DATA RECORDS Start Marker
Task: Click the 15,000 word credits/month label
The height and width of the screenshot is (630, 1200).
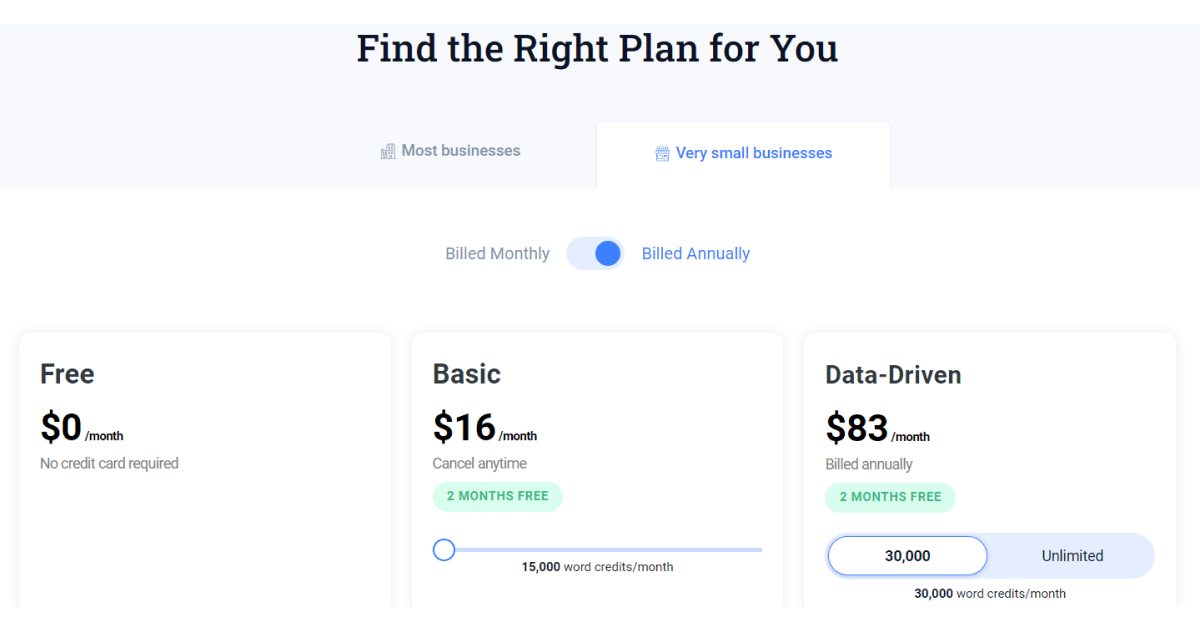Action: click(x=597, y=567)
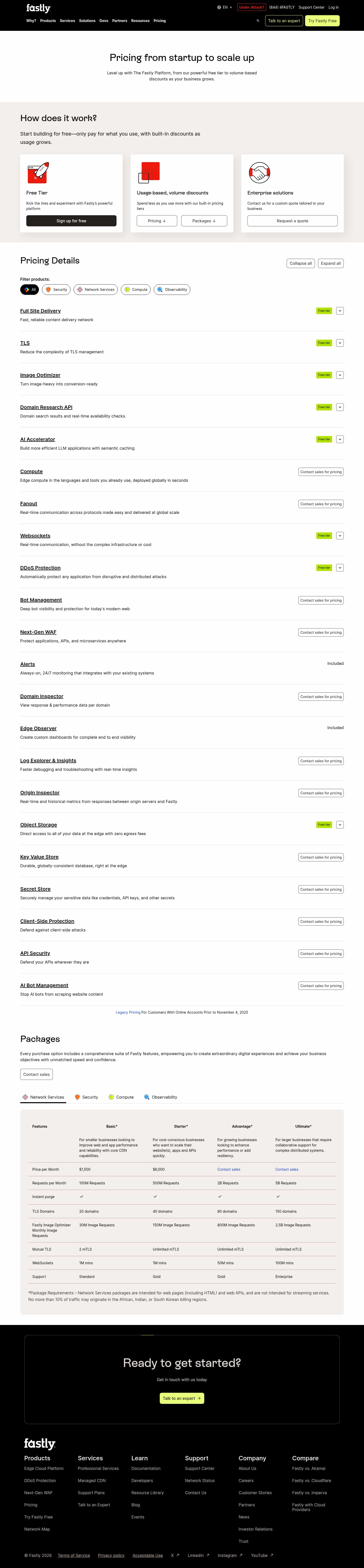Expand the Object Storage pricing row
Image resolution: width=364 pixels, height=1568 pixels.
coord(340,825)
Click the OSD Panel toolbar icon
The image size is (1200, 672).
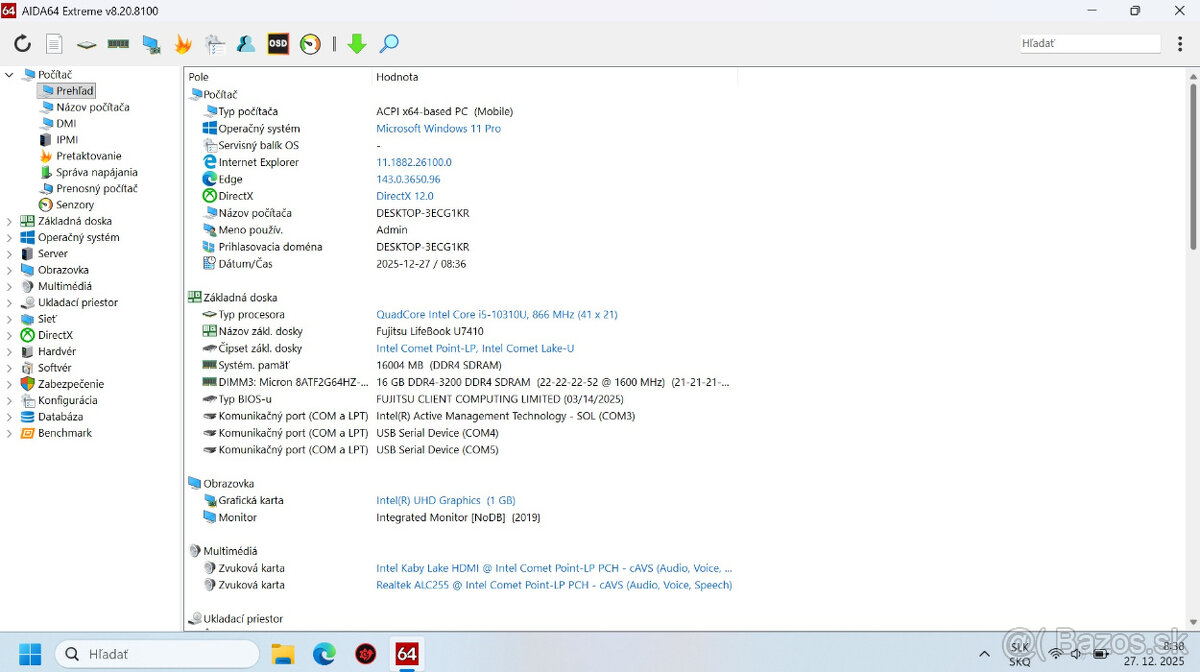point(278,43)
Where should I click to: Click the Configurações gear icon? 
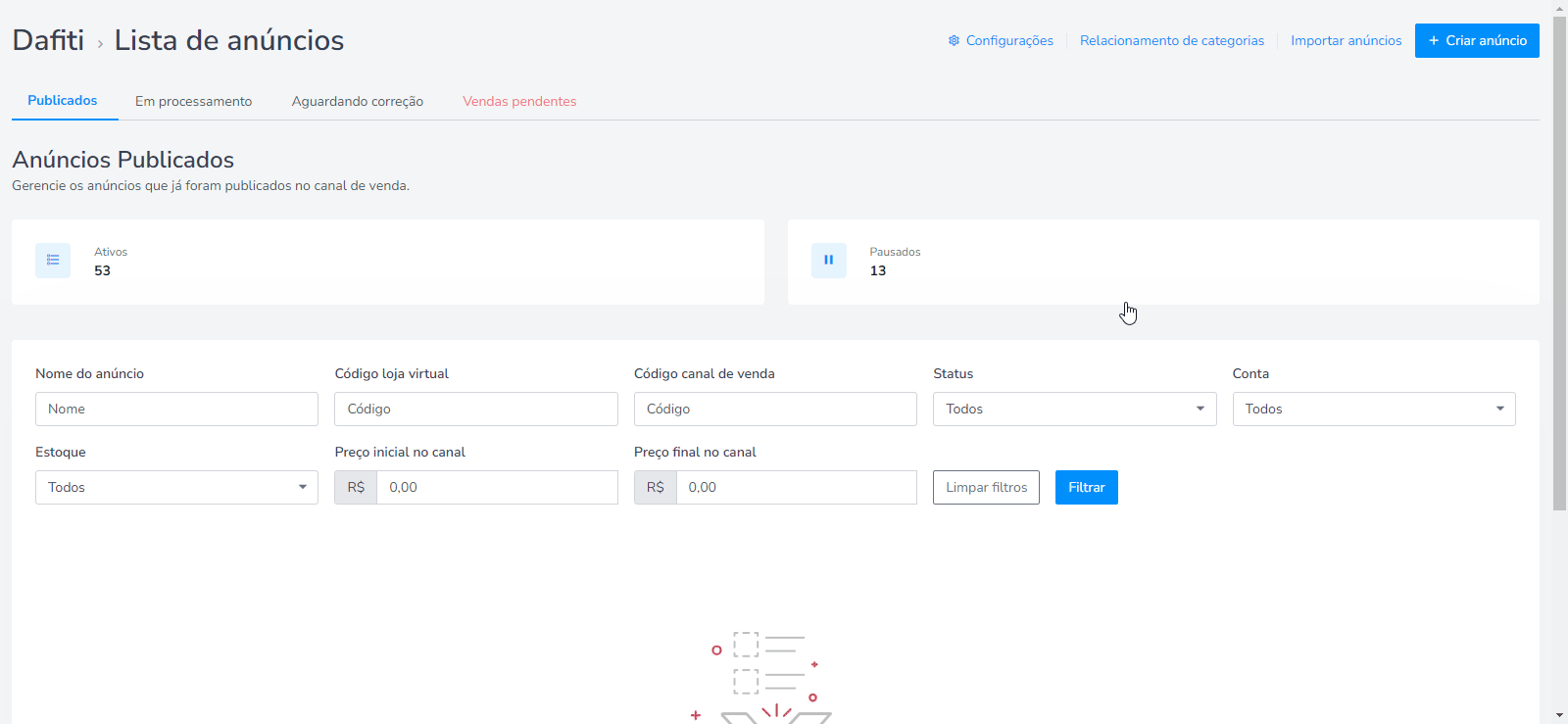click(954, 41)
DATA RECORDS End Marker
▶ _TASK TO COMPLETE_
Give back the whole listing exactly as it stands. No pictures belong in the copy.

▶ _RESPONSE BELOW_
Task: Click the 15,000 word credits/month label
The height and width of the screenshot is (630, 1200).
Action: click(x=597, y=567)
Expand the Object Storage pricing row
Image resolution: width=364 pixels, height=1568 pixels.
coord(340,825)
Click the OSD Panel toolbar icon
The image size is (1200, 672).
point(278,43)
Where should I click to: Click the Configurações gear icon? 
click(954, 41)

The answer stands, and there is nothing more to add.